Excerpt provided:
IN a few states of the United States, the practice of Christian Science is not recognized as completely legal. Christian Scientists are indirectly forbidden to charge for their work. Thus, they are indirectly forbidden to engage in the practice of their religion as a vocation. In these states, the medical profession has obtained the enactment of a law so framed that any service for health, not rendered gratuitously, is regarded as the practice of medicine and surgery, for which a license, based on study of this material system, is required. It is plain that such a device is the opposite of a just law: it is a mere artifice calculated to confer a monopoly on the medical profession. The only purpose of forbidding Christian Science practitioners to collect compensation is to keep Christian Scientists, especially men, from devoting their lives to the practice of their religion. In effect, such an enactment invades not only the rights of Christian Scientists, but also the rights of all people, and such a subterfuge does the further harm of inculcating general disrespect for law. Surely, no friend of good government should be on the side of such results.

Task: Continue the passage on state laws that keep Christian Science practitioners from charging for their work, starting right after its final sentence.

Dataset section:

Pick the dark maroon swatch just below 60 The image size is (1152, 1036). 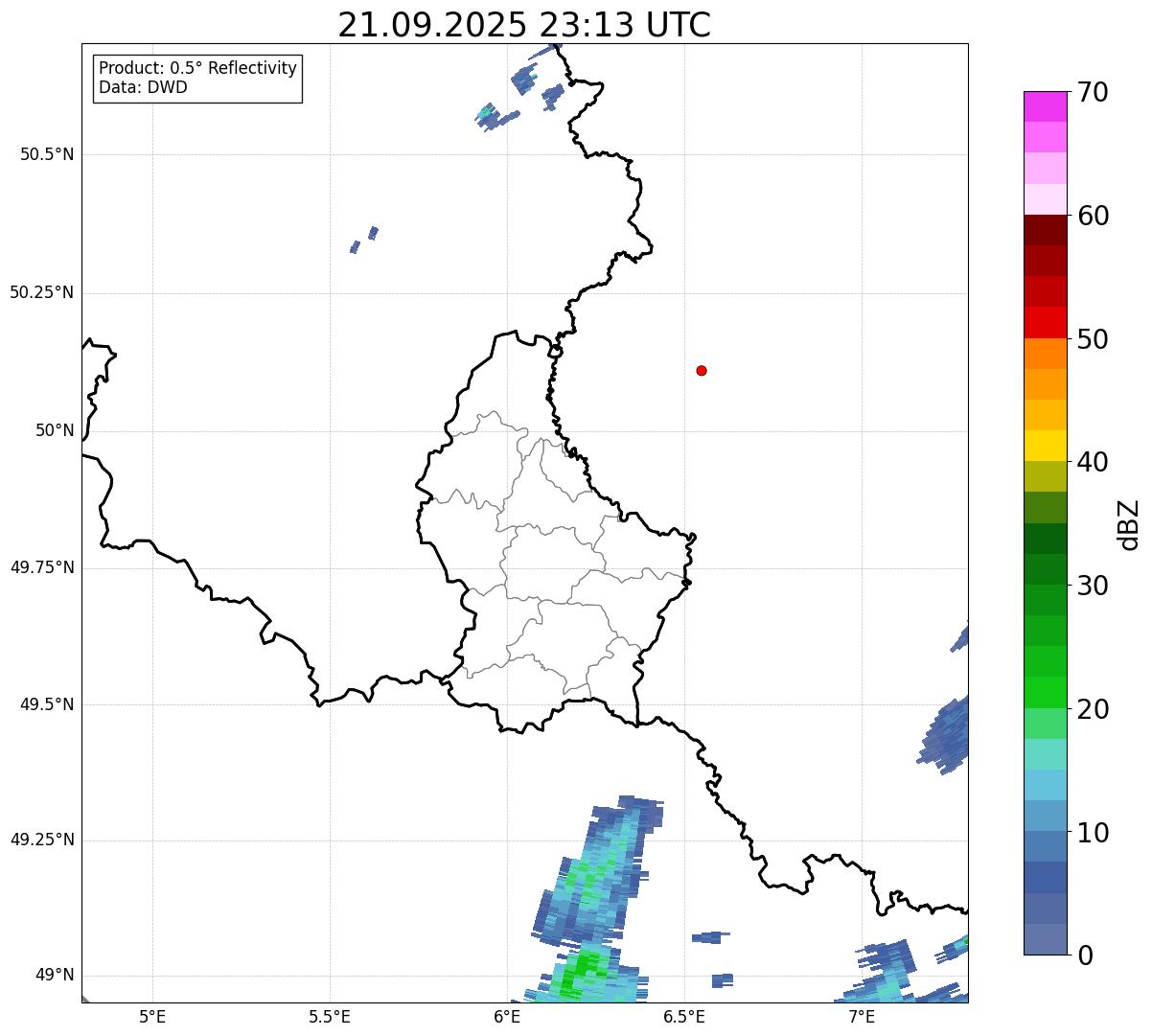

Answer to this problem:
The Founder of the Christian religion commanded his followers to heal the sick. See Matthew 10:5-10, 28:16-20; Mark 16:14-18; Luke 10:1-9; John 14:12. He also taught that "the labourer is worthy of his hire;" and he said this to his disciples when sending them forth to heal the sick. See Matthew 10:5-15; Luke 10:1-9. This Christian precept has become a legal rule: for any accepted service, not intended to be gratuitous, the law of every jurisdiction implies an obligation to pay fair and just compensation.
There is no reason for anybody's confusing the practice of Christian Science with the practice of medicine or any material system. The difference is both comprehensible and substantial. Everybody admits that the so-called human consciousness is partly false and partly true. This admission is required by universal experience. How is false consciousness to be distinguished from true? This question is vital to human welfare. Christian Science answers it by declaring the Principle of true consciousness, by declaring the source and substance of true thought. This religion and Science declares that absolute consciousness, true thought, is derived from God, from the divine Mind, the infinite Soul. This teaching declares that every item of consciousness, every instance of thought, can be tested by its correspondence to the divine nature, by its reflection of divine Life, Truth, and Love. In particular, Christian Science reiterates the test furnished by Christ Jesus when he said, "That which is born of the flesh is flesh; and that which is born of the Spirit is spirit" (John 3:6). In short, the false element in human consciousness is material; it is material sense. True consciousness is spiritual; it is spiritual sense.